Can you repeat the items below, word for word, from the line with "Where should I click to: Open" to the line with "click(x=91, y=390)", including both of those lines?
— Start —
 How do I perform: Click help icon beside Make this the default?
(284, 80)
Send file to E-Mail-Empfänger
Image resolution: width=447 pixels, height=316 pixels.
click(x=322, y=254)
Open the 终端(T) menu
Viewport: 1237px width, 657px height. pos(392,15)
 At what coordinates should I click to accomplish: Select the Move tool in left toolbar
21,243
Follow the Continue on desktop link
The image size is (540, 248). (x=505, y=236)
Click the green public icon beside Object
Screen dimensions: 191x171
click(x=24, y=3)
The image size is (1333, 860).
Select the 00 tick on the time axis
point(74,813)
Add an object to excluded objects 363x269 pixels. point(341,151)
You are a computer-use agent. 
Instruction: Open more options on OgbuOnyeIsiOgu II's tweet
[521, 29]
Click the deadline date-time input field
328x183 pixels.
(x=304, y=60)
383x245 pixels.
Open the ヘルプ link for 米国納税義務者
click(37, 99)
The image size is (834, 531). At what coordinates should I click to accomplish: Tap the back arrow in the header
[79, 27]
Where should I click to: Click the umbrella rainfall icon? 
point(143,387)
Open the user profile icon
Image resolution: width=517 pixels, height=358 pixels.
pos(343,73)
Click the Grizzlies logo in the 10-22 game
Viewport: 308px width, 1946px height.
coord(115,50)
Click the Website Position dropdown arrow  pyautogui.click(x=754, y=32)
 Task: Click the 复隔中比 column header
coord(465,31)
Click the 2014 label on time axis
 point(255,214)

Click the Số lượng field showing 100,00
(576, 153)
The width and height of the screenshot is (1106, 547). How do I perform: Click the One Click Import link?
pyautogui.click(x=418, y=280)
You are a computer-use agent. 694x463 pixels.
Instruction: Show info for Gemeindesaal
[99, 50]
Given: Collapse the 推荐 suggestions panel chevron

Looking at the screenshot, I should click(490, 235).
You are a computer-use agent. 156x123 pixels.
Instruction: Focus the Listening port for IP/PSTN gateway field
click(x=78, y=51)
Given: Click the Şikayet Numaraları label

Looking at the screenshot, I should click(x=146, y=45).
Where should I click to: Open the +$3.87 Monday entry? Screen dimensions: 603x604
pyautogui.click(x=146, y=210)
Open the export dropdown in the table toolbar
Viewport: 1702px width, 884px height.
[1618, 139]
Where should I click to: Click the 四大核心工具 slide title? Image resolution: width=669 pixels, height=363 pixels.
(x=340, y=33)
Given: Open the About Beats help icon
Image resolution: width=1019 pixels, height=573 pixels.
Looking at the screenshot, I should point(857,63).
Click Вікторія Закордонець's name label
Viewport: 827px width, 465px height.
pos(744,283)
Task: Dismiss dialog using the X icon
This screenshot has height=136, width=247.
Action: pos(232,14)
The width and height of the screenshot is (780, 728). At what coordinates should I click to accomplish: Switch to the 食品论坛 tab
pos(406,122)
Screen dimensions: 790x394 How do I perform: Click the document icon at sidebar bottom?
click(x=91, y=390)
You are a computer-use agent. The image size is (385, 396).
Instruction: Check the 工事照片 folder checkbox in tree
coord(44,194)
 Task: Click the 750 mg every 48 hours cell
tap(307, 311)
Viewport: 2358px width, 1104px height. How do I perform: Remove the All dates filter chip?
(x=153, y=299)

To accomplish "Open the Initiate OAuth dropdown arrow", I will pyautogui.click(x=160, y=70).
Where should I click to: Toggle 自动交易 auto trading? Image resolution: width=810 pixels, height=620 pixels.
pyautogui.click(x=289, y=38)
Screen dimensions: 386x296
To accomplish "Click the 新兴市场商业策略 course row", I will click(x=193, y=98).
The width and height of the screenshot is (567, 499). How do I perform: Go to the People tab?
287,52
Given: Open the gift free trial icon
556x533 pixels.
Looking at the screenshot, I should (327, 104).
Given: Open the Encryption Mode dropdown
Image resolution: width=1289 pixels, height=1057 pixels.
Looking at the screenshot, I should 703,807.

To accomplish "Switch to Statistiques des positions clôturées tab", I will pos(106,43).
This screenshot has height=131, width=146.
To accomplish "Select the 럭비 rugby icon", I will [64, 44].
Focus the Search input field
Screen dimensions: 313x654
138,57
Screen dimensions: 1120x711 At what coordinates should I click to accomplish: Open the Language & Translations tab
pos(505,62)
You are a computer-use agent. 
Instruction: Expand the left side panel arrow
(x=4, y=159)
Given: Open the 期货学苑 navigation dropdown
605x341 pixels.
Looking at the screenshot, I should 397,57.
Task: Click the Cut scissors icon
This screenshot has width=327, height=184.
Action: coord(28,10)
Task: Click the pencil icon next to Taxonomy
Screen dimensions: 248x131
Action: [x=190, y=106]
— End —
**ANSWER TO THIS TASK**
Where should I click to: Open the +$3.87 Monday entry? Screen dimensions: 603x604
pyautogui.click(x=146, y=210)
Open the export dropdown in the table toolbar
Viewport: 1702px width, 884px height.
[1618, 139]
Where should I click to: Click the 四大核心工具 slide title? Image resolution: width=669 pixels, height=363 pixels.
(x=340, y=33)
Given: Open the About Beats help icon
Image resolution: width=1019 pixels, height=573 pixels.
Looking at the screenshot, I should point(857,63).
Click Вікторія Закордонець's name label
Viewport: 827px width, 465px height.
pos(744,283)
Task: Dismiss dialog using the X icon
This screenshot has height=136, width=247.
Action: pos(232,14)
The width and height of the screenshot is (780, 728). At what coordinates should I click to accomplish: Switch to the 食品论坛 tab
pos(406,122)
Screen dimensions: 790x394 How do I perform: Click the document icon at sidebar bottom?
click(x=91, y=390)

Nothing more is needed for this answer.